> **Task description**:
Please edit the stretch of the stellar evolution review from "Stellar Lifecycle Recap" through "on stellar mass)", replacing "molecular clouds" with "interstellar gas clouds".

:: Text to read ::

Astrophysics II Unit 3 ReviewLate Stages of Stellar Evolution

Key Concepts

• Stellar evolution driven by nuclear fusion in the core converting lighter elements into heavier ones
• Main sequence stars fuse hydrogen into helium in their cores (Sun)
• Post-main sequence evolution depends on initial stellar mass leading to different end states
• Massive stars undergo core collapse and explode as supernovae leaving behind neutron stars or black holes
• Lower mass stars expel their outer layers forming planetary nebulae with white dwarf remnants
• Stellar remnants provide insights into extreme physics (high density, strong gravity, intense magnetic fields)
• Supernovae enrich the interstellar medium with heavy elements enabling formation of planets and life
• Observational techniques (spectroscopy, photometry, neutrino detection) probe stellar interiors and evolution

Stellar Lifecycle Recap

• Stars form from gravitational collapse of molecular clouds consisting primarily of hydrogen and helium
• Protostars contract until core temperatures reach ~10 million K initiating hydrogen fusion
• Main sequence phase lasts until hydrogen exhausted in the core (timescale depends on stellar mass)

:::
:: Extracted records ::

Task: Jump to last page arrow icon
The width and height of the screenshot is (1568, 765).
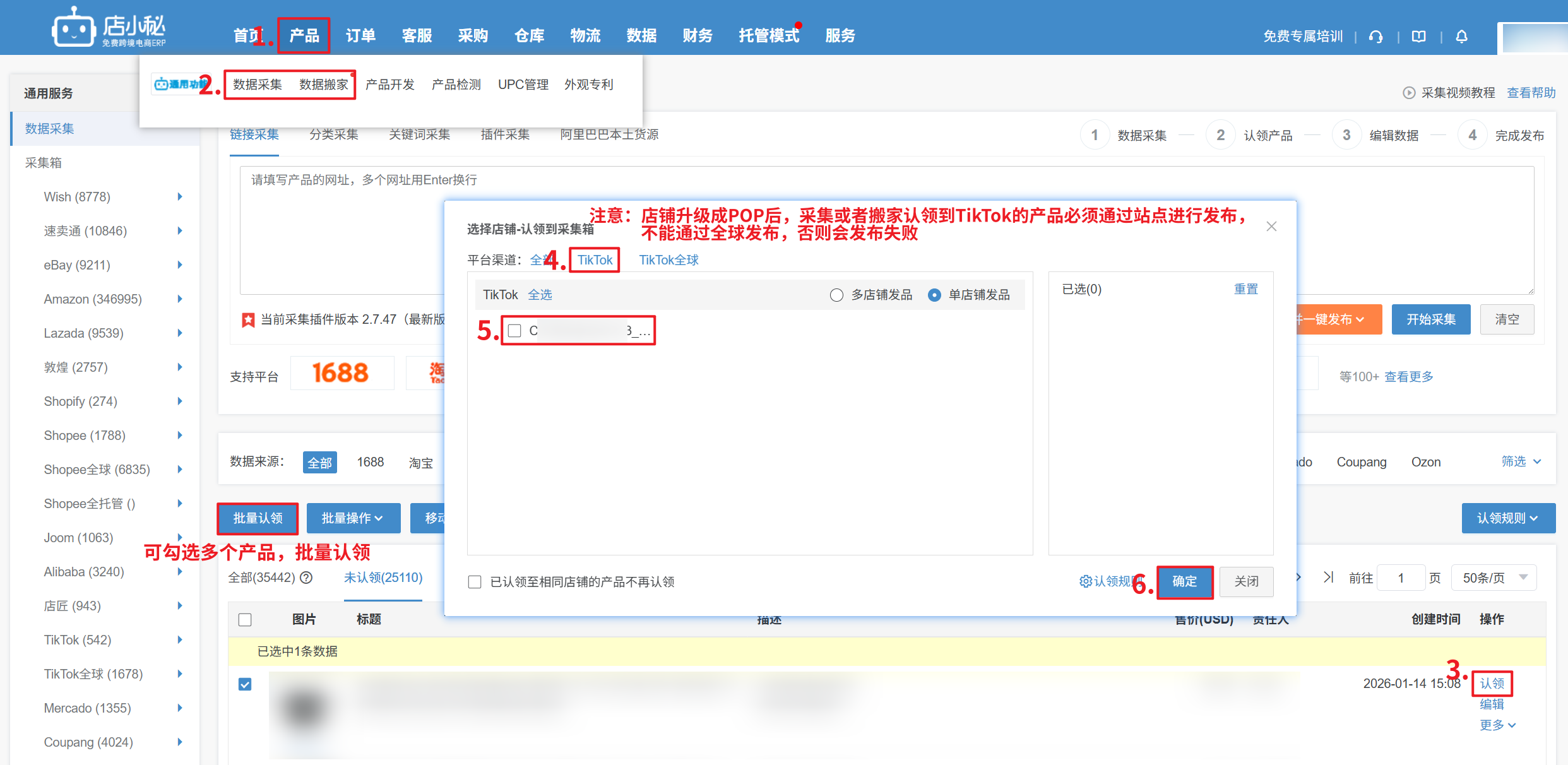Action: (1329, 577)
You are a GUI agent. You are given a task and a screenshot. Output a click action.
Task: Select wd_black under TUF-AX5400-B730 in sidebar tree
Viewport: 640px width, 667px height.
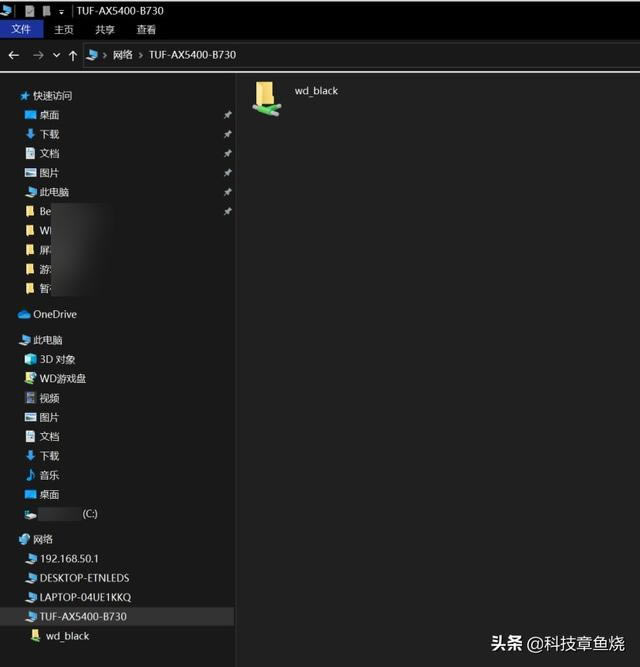(67, 636)
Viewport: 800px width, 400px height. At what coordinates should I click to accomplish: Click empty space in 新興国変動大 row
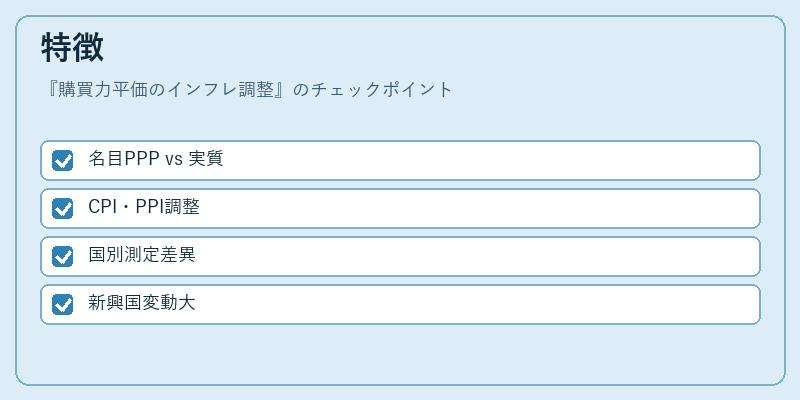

:::

> **Worked solution**:
Stellar Lifecycle Recap

• Stars form from gravitational collapse of interstellar gas clouds consisting primarily of hydrogen and helium
• Protostars contract until core temperatures reach ~10 million K initiating hydrogen fusion
• Main sequence phase lasts until hydrogen exhausted in the core (timescale depends on stellar mass)